Lithuanian and French men's football teams have played four matches against each other by 2021 December. The French team won all of them. There have also been several meetings between the Lithuanian and French men's basketball teams. Some of the most notable meetings are the 2003 European Basketball Championship semi-finals (Lithuanian victory) and the 2013 European Basketball Championship final (French victory).

The women's basketball team has also played several matches against the French national team. One of the most promising Lithuanian basketball players, Justė Jocytė, has been playing in the French major league since December 2019.

== Economic relations ==
In 2020, trade turnover between Lithuania and France reached 1.68 billion euros, and France was the 12th largest trading partner of Lithuania.

Imports from France to Lithuania dominate the trade balance.

- Exports amount to 717 million euros; and France is the 14th largest export partner
- Imports amount to 963 million euros; France is the tenth largest import partner.
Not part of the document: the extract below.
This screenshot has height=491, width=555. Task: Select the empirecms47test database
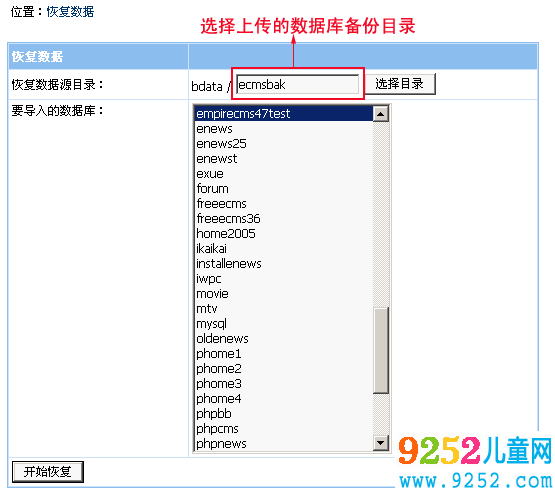pyautogui.click(x=284, y=114)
The most imported goods are land vehicles, their parts and accessories, cosmetics, perfumery, machinery and mechanical equipment, non-alcoholic and alcoholic beverages, electrical machinery and equipment and their parts, pharmaceutical products, etc.

France is 12th in terms of foreign direct investment in Lithuania (investments amount to 551.86 million euros). In turn, the amount of Lithuanian direct investment abroad in France in 2020 was 27.54 million euros. euros (13th place by volume).

== High level visits ==
=== High-level visits from France to Lithuania ===
- In May 1992, President François Mitterrand became the first Western leader to visit Lithuania after the restoration of diplomatic relations.
- In 2001, President Jacques Chirac paid an official visit
- In September 2011 French Prime Minister François Fillon visited Vilnius.
- On 28–29 November 2013, President François Hollande travelled to Vilnius where he participated in the Eastern Partnership Summit.
- On 28–29 September 2020, President Emmanuel Macron travelled to Vilnius and met with President Gitanas Nausėda and Belarusian Opposition Leader Sviatlana Tsikhanouskaya.
- On 11–12 July 2023, President Emmanuel Macron travelled to Vilnius to attend the 33rd NATO summit.

=== High-level visits from Lithuania to France ===
- In September 2009 Lithuanian President Dalia Grybauskaitė was received in the French Parliament by the French President.
- On 29–30 November 2021, President Gitanas Nausėda travelled to Paris and talks with President Emmanuel Macron
- On 10–11 March 2022, President Gitanas Nausėda travelled to Versailles, Yvelines and participated in the informal meeting of the European Council.
- On 25–26 May 2023, President Gitanas Nausėda travelled to Paris and have reception and talks with President Emmanuel Macron
- On 26 July 2024, President Gitanas Nausėda travelled to Paris to attend the 2024 Summer Olympics opening ceremony.
- On 27 March 2025, President Gitanas Nausėda attended a meeting of the "Coalition of the willing" in Paris hosted by President Macron.

== Resident diplomatic missions ==
- France has an embassy in Vilnius.
- Lithuania has an embassy in Paris and 5 honorary consulates (in Bordeaux, Marseille, Rouen, Troyes and Valence).